Input data:
━━━

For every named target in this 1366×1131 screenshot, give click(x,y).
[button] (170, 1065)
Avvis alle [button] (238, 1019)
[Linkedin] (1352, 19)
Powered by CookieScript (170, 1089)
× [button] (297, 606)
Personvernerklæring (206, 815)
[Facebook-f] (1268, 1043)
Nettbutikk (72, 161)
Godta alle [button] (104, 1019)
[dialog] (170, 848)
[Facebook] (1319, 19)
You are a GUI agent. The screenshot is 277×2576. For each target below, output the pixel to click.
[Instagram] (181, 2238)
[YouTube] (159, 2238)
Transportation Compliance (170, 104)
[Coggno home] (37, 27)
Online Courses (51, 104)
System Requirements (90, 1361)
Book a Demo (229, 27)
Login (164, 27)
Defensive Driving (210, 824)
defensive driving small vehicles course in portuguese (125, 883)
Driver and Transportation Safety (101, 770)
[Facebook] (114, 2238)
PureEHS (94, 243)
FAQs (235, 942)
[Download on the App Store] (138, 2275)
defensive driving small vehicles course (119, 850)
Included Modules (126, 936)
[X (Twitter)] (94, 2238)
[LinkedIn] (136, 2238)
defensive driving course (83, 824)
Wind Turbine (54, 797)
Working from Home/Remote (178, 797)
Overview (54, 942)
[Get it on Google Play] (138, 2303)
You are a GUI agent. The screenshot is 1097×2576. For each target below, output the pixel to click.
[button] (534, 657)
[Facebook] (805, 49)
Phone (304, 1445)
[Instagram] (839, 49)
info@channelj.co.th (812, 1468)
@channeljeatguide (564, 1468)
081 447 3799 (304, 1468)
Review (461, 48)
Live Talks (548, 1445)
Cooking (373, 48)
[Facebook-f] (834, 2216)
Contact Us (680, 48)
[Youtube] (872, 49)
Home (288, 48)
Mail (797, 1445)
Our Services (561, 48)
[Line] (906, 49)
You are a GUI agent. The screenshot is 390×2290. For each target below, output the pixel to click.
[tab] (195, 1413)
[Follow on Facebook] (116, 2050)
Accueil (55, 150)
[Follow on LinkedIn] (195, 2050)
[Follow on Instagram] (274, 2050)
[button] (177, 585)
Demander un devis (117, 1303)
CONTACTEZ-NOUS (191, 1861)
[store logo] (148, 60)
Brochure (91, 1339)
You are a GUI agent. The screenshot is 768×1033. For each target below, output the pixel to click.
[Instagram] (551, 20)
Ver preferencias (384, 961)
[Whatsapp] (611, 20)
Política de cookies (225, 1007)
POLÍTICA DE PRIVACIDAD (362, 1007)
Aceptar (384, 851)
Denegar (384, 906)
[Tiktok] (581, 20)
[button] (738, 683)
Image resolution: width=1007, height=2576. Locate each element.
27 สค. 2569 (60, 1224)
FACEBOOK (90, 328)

━━━

Task goal:
Repeat all of the records verbatim, leaving nothing out.

Solution for this exercise:
For every named target in this 1366×1131 screenshot, give click(x,y).
[button] (170, 1065)
Avvis alle [button] (238, 1019)
[Linkedin] (1352, 19)
Powered by CookieScript (170, 1089)
× [button] (297, 606)
Personvernerklæring (206, 815)
[Facebook-f] (1268, 1043)
Nettbutikk (72, 161)
Godta alle [button] (104, 1019)
[dialog] (170, 848)
[Facebook] (1319, 19)
You are a GUI agent. The screenshot is 277×2576. For each target below, output the pixel to click.
[Instagram] (181, 2238)
[YouTube] (159, 2238)
Transportation Compliance (170, 104)
[Coggno home] (37, 27)
Online Courses (51, 104)
System Requirements (90, 1361)
Book a Demo (229, 27)
Login (164, 27)
Defensive Driving (210, 824)
defensive driving small vehicles course in portuguese (125, 883)
Driver and Transportation Safety (101, 770)
[Facebook] (114, 2238)
PureEHS (94, 243)
FAQs (235, 942)
[Download on the App Store] (138, 2275)
defensive driving small vehicles course (119, 850)
Included Modules (126, 936)
[X (Twitter)] (94, 2238)
[LinkedIn] (136, 2238)
defensive driving course (83, 824)
Wind Turbine (54, 797)
Working from Home/Remote (178, 797)
Overview (54, 942)
[Get it on Google Play] (138, 2303)
You are a GUI agent. The screenshot is 1097×2576. For each target below, output the pixel to click.
[button] (534, 657)
[Facebook] (805, 49)
Phone (304, 1445)
[Instagram] (839, 49)
info@channelj.co.th (812, 1468)
@channeljeatguide (564, 1468)
081 447 3799 (304, 1468)
Review (461, 48)
Live Talks (548, 1445)
Cooking (373, 48)
[Facebook-f] (834, 2216)
Contact Us (680, 48)
[Youtube] (872, 49)
Home (288, 48)
Mail (797, 1445)
Our Services (561, 48)
[Line] (906, 49)
You are a GUI agent. The screenshot is 390×2290. For each target below, output the pixel to click.
[tab] (195, 1413)
[Follow on Facebook] (116, 2050)
Accueil (55, 150)
[Follow on LinkedIn] (195, 2050)
[Follow on Instagram] (274, 2050)
[button] (177, 585)
Demander un devis (117, 1303)
CONTACTEZ-NOUS (191, 1861)
[store logo] (148, 60)
Brochure (91, 1339)
You are a GUI agent. The screenshot is 768×1033. For each target below, output the pixel to click.
[Instagram] (551, 20)
Ver preferencias (384, 961)
[Whatsapp] (611, 20)
Política de cookies (225, 1007)
POLÍTICA DE PRIVACIDAD (362, 1007)
Aceptar (384, 851)
Denegar (384, 906)
[Tiktok] (581, 20)
[button] (738, 683)
Image resolution: width=1007, height=2576. Locate each element.
27 สค. 2569 (60, 1224)
FACEBOOK (90, 328)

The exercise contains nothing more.